An exact reproduction of all entries is required.

GIVEN ENTRIES:
####################
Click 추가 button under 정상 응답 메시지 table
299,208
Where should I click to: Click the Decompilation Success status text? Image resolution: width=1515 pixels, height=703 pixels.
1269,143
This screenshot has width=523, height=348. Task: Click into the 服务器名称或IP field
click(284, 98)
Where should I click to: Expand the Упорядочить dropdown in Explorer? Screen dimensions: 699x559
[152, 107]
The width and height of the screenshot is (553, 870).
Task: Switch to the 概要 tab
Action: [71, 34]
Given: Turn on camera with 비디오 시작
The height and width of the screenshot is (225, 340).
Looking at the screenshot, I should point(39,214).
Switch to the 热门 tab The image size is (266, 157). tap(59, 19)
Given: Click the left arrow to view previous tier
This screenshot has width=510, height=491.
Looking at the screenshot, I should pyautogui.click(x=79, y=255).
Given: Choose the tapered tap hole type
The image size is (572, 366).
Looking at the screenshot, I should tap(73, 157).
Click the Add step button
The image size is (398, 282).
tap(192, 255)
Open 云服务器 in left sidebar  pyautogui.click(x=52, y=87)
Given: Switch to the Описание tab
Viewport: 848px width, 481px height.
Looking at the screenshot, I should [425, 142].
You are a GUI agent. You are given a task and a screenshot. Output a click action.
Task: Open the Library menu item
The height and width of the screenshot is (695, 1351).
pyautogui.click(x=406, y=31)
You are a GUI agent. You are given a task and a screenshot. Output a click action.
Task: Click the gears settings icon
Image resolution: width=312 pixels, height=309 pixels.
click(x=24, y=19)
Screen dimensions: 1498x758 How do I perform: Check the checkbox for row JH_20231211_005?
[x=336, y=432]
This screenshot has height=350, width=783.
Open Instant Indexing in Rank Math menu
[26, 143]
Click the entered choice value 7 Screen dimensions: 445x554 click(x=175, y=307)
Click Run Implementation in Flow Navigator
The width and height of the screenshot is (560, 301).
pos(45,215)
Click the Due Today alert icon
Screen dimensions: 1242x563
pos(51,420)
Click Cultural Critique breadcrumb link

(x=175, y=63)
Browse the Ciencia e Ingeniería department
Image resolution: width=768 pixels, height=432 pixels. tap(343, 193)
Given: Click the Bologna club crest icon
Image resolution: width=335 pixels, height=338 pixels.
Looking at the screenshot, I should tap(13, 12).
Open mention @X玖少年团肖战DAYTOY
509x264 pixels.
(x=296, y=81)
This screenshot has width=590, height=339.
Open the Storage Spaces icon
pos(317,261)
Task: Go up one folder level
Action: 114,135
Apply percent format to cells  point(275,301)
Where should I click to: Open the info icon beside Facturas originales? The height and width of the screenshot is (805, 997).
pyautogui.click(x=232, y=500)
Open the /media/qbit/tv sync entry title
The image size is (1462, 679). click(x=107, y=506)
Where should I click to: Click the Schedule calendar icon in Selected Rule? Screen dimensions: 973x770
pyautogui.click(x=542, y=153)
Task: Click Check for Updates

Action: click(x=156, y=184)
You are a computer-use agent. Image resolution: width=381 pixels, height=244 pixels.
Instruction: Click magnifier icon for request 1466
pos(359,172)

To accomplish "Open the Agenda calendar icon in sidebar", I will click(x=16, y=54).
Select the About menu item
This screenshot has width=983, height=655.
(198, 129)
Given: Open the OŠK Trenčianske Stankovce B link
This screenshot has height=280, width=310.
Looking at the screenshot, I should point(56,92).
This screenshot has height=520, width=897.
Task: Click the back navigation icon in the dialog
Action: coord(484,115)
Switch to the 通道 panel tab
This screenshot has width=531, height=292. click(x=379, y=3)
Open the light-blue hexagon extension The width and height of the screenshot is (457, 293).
####################
FINISHED TASK:
Click 추가 button under 정상 응답 메시지 table
299,208
Where should I click to: Click the Decompilation Success status text? Image resolution: width=1515 pixels, height=703 pixels.
1269,143
This screenshot has width=523, height=348. Task: Click into the 服务器名称或IP field
click(284, 98)
Where should I click to: Expand the Упорядочить dropdown in Explorer? Screen dimensions: 699x559
[152, 107]
The width and height of the screenshot is (553, 870).
Task: Switch to the 概要 tab
Action: [71, 34]
Given: Turn on camera with 비디오 시작
The height and width of the screenshot is (225, 340).
Looking at the screenshot, I should point(39,214).
Switch to the 热门 tab The image size is (266, 157). tap(59, 19)
Given: Click the left arrow to view previous tier
This screenshot has width=510, height=491.
Looking at the screenshot, I should pyautogui.click(x=79, y=255).
Given: Choose the tapered tap hole type
The image size is (572, 366).
Looking at the screenshot, I should tap(73, 157).
Click the Add step button
The image size is (398, 282).
tap(192, 255)
Open 云服务器 in left sidebar  pyautogui.click(x=52, y=87)
Given: Switch to the Описание tab
Viewport: 848px width, 481px height.
Looking at the screenshot, I should [425, 142].
You are a GUI agent. You are given a task and a screenshot. Output a click action.
Task: Open the Library menu item
The height and width of the screenshot is (695, 1351).
pyautogui.click(x=406, y=31)
You are a GUI agent. You are given a task and a screenshot. Output a click action.
Task: Click the gears settings icon
Image resolution: width=312 pixels, height=309 pixels.
click(x=24, y=19)
Screen dimensions: 1498x758 How do I perform: Check the checkbox for row JH_20231211_005?
[x=336, y=432]
This screenshot has height=350, width=783.
Open Instant Indexing in Rank Math menu
[26, 143]
Click the entered choice value 7 Screen dimensions: 445x554 click(x=175, y=307)
Click Run Implementation in Flow Navigator
The width and height of the screenshot is (560, 301).
pos(45,215)
Click the Due Today alert icon
Screen dimensions: 1242x563
pos(51,420)
Click Cultural Critique breadcrumb link

(x=175, y=63)
Browse the Ciencia e Ingeniería department
Image resolution: width=768 pixels, height=432 pixels. tap(343, 193)
Given: Click the Bologna club crest icon
Image resolution: width=335 pixels, height=338 pixels.
Looking at the screenshot, I should tap(13, 12).
Open mention @X玖少年团肖战DAYTOY
509x264 pixels.
(x=296, y=81)
This screenshot has width=590, height=339.
Open the Storage Spaces icon
pos(317,261)
Task: Go up one folder level
Action: 114,135
Apply percent format to cells  point(275,301)
Where should I click to: Open the info icon beside Facturas originales? The height and width of the screenshot is (805, 997).
pyautogui.click(x=232, y=500)
Open the /media/qbit/tv sync entry title
The image size is (1462, 679). click(x=107, y=506)
Where should I click to: Click the Schedule calendar icon in Selected Rule? Screen dimensions: 973x770
pyautogui.click(x=542, y=153)
Task: Click Check for Updates

Action: click(x=156, y=184)
You are a computer-use agent. Image resolution: width=381 pixels, height=244 pixels.
Instruction: Click magnifier icon for request 1466
pos(359,172)

To accomplish "Open the Agenda calendar icon in sidebar", I will click(x=16, y=54).
Select the About menu item
This screenshot has width=983, height=655.
(198, 129)
Given: Open the OŠK Trenčianske Stankovce B link
This screenshot has height=280, width=310.
Looking at the screenshot, I should point(56,92).
This screenshot has height=520, width=897.
Task: Click the back navigation icon in the dialog
Action: coord(484,115)
Switch to the 通道 panel tab
This screenshot has width=531, height=292. click(x=379, y=3)
Open the light-blue hexagon extension The width and height of the screenshot is (457, 293).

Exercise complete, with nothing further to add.